Note: udp:// is even worse here — net.Dial("udp", ...) does no on-wire work, so it appears to "succeed" instantly even for unreachable hosts. That's not what this issue is about, but it is worth a separate look (see linked issue if filed).

Code

dialer.go:11-26:

func Dial(route *Route, dest *Destination, ip net.IP) bool {
	metricTags := []string{fmt.Sprintf("dest_ip:%s", ip.String())}
	hostPort := fmt.Sprintf("%s:%d", ip.String(), dest.Port)

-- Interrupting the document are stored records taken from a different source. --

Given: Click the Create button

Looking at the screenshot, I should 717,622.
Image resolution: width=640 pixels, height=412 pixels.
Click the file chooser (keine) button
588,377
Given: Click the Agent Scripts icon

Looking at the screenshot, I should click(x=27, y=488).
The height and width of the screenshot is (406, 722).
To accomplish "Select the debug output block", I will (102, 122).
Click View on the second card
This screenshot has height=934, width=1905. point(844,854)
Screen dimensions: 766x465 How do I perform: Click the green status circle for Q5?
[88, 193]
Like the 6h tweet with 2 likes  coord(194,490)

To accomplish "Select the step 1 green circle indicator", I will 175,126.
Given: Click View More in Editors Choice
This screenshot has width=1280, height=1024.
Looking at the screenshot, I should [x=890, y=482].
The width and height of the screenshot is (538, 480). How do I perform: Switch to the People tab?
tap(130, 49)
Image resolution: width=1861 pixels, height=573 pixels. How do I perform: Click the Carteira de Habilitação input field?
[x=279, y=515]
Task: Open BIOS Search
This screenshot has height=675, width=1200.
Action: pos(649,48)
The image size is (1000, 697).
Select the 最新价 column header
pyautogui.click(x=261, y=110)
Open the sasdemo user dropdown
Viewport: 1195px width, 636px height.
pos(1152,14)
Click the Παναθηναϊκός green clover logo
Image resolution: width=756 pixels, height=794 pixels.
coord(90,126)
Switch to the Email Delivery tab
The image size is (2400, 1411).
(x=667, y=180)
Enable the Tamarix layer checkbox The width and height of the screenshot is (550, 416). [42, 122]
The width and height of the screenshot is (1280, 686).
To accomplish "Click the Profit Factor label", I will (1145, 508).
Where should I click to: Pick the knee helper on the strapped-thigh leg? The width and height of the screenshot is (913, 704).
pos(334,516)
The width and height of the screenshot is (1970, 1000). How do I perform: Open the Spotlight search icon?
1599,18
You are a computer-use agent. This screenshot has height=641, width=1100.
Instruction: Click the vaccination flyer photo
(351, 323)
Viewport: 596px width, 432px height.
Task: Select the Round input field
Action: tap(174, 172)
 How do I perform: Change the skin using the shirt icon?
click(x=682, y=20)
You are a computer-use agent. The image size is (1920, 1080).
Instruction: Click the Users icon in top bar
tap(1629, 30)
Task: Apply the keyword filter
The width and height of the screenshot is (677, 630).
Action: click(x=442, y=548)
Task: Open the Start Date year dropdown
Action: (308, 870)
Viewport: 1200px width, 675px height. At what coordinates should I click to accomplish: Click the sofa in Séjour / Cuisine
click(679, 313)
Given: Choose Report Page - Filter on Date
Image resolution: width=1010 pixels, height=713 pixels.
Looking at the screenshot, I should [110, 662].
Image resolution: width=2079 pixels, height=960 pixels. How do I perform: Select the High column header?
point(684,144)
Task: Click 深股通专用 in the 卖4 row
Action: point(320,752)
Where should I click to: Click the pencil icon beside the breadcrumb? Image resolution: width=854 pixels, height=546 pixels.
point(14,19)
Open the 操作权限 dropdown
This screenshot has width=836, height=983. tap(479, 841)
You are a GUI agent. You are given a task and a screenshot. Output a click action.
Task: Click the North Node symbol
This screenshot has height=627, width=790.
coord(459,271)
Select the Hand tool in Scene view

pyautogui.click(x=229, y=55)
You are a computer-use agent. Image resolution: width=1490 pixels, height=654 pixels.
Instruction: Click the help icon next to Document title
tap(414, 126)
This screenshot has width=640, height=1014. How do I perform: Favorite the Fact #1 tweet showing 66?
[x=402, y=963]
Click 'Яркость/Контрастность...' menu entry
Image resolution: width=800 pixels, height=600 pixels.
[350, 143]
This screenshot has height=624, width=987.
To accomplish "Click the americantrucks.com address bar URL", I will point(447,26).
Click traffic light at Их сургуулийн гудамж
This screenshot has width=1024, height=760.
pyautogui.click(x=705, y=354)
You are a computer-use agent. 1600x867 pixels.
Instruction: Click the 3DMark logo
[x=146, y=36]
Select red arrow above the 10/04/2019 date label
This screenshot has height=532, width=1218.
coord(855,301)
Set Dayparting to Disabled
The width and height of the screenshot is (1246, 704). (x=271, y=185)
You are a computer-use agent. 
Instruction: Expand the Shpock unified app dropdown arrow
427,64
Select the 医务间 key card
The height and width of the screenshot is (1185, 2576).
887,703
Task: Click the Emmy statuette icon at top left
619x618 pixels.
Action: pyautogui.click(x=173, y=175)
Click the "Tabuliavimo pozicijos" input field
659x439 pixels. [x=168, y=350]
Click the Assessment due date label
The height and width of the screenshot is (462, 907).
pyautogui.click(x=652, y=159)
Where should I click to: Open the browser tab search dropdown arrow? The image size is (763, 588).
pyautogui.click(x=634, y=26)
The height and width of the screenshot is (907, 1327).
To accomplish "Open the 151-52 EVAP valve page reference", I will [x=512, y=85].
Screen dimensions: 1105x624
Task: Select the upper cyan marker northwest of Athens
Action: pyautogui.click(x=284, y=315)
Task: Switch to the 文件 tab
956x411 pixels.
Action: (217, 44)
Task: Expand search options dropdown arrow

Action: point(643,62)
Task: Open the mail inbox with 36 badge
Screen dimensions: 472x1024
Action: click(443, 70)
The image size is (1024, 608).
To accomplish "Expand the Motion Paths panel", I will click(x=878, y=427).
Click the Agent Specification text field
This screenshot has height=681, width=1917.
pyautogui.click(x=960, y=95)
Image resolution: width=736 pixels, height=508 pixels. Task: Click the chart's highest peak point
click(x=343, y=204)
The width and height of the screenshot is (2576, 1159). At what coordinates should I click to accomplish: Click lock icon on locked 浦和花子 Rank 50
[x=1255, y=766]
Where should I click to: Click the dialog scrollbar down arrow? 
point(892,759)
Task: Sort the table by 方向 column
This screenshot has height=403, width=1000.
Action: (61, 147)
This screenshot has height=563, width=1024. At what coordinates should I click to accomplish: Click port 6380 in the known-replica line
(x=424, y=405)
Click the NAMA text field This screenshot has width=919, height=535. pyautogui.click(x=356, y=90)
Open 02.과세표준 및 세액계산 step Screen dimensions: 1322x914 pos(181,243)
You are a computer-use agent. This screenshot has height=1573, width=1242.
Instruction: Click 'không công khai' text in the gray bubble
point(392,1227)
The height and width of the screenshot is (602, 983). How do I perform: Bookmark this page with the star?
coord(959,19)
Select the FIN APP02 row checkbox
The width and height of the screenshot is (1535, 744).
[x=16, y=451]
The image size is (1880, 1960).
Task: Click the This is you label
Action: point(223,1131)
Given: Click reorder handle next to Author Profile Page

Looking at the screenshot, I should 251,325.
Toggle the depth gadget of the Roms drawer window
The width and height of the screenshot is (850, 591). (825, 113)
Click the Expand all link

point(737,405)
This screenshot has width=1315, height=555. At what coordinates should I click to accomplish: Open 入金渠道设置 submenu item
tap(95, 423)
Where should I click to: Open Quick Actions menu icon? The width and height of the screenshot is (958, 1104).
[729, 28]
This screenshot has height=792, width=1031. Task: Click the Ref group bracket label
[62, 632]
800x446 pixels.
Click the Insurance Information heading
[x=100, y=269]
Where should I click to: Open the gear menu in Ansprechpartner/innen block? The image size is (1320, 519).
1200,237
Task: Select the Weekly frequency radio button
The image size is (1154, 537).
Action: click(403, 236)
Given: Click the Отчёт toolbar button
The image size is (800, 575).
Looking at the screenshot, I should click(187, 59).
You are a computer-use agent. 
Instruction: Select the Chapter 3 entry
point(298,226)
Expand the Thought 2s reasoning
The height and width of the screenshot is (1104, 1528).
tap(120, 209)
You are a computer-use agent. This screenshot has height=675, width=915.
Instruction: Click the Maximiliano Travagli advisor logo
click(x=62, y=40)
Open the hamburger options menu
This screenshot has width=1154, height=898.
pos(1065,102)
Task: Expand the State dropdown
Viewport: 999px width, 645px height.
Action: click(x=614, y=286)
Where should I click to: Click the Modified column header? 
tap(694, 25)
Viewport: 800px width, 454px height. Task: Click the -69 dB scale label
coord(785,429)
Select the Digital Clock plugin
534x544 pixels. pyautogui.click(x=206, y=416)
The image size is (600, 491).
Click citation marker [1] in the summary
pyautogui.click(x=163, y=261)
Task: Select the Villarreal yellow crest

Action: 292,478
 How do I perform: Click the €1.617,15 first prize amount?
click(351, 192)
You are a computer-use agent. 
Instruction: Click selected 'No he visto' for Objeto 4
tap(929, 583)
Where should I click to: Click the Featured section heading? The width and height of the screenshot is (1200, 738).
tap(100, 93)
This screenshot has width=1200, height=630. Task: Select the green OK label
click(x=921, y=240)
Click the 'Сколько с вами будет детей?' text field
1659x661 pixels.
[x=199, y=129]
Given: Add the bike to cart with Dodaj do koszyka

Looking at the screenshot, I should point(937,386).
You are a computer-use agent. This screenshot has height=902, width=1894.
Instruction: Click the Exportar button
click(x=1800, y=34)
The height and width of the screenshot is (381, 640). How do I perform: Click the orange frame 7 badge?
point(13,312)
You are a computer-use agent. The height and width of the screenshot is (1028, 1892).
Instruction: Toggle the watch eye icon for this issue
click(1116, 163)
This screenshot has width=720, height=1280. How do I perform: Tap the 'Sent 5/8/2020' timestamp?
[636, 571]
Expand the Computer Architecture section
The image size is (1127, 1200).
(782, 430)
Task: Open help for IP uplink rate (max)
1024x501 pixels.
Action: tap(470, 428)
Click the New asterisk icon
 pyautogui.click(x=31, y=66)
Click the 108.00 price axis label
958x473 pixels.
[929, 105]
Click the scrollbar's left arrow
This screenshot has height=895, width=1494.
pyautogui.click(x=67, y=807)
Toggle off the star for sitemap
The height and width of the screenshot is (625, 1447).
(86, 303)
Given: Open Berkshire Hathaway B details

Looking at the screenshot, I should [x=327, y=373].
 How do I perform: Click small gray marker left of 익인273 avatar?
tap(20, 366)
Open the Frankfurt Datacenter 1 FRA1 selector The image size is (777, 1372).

	dest.Increment("connectivity.dial", metricTags)
	conn, err := net.Dial(dest.Protocol, hostPort)     // no timeout
	...
}

Impact

  • connectivity check against a blackholed host blocks ~2 minutes per IP, per call. Combined with the sequential CheckLoop (connectivity.go:144) that's catastrophic for any non-trivial config.
  • monitor mode never recovers a snappy cadence after a destination begins failing.

Suggested fix

Use net.DialTimeout or a net.Dialer with Timeout and (for HTTP/HTTPS) a Context:

conn, err := net.DialTimeout(dest.Protocol, hostPort, 10*time.Second)

Make the timeout configurable (and probably independent of the HTTP timeout in #7).